Este novo posicionamento das marcas é feito à medida para os clientes que procuram novas experiência, que são normalmente trabalhadores árduos mas que apreciam igualmente a diversão. São pessoas que apesar de estarem muito tempo em viagem sentem saudades da família e amigos. Em 2013, num comunicado enviado à comunicação social, o Diretor Global de Marketing da Accor, Gregoire Champetier, explica muito bem esta nova forma de gestão: “Para nos diferenciar nesse mercado é importante que ofereçamos além de serviços, emoções. Cada viagem deve ser uma experiência enriquecedora que melhore a produtividade e criatividade no trabalho, sem perder de vista a agradável dimensão social das viagens. Repensamos o posicionamento da Pullman para atender a esta tendência”.

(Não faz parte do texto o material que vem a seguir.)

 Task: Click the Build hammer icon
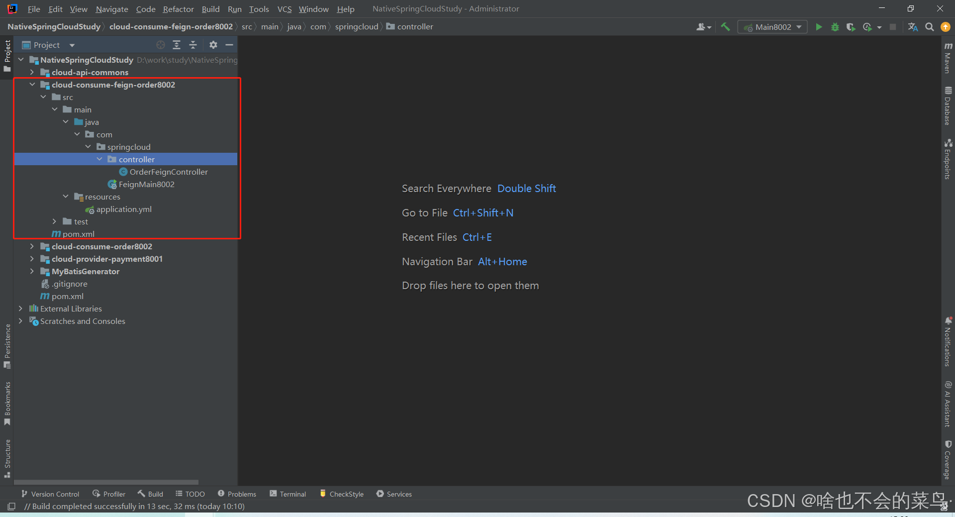(x=725, y=27)
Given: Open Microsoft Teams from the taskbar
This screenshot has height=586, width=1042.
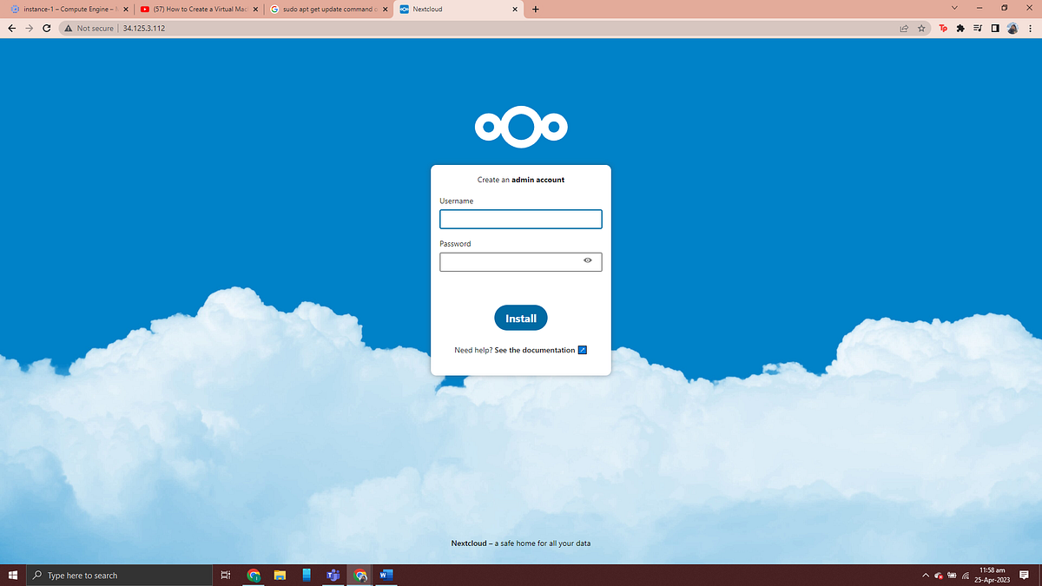Looking at the screenshot, I should (x=333, y=575).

Mas onde está a oportunidade de negócio nesta nova tendência do turismo? De acordo com informação disponibilizada pela PhoCusWright, empresa que se dedica à pesquisa de viagens, “cerca de 47% dos americanos que viajam a negócios acrescentaram dias de lazer a pelo menos uma de suas viagens a trabalho em 2011”.

Então quais são algumas das tendências a que se deve prestar atenção? Existe agora o crescimento de um turista mais indepedente devido à nova era digital, pelo que a alternativa será a personalização do serviço. Por outro lado a linha que separa as viagens em serviço do lazer tende a atenuar-se e quem viaja em trabalho aproveita para ficar mais um dia ou dois dias conhecendo melhor a região e desfruntando eventualmente da companhia de quem lhe é mais próximo.

Por outro lado, os clientes procuram experiências mais diferenciadas, quando iniciam a viagem já estão devidamente informados sobre o destino e procuram experiências mais feitas à sua medida.

E por ultimo, mas igualmente importante, vivemos uma época de imagem, de sensações imediatas. O visual é a nova ferramenta de marketing. Estamos todos cada vez mais dependentes das redes sociais como o facebook, o Instagram, o You Tube, entre outras. E se as marcas se estão a virar activamente para esta grande tendencia é porque o negocio se faz agora de forma diferente, graças em garnde parte, á influencia destas novas gerações que começam a chagar ao mercado de trabalho, com uma nova atitude de vida.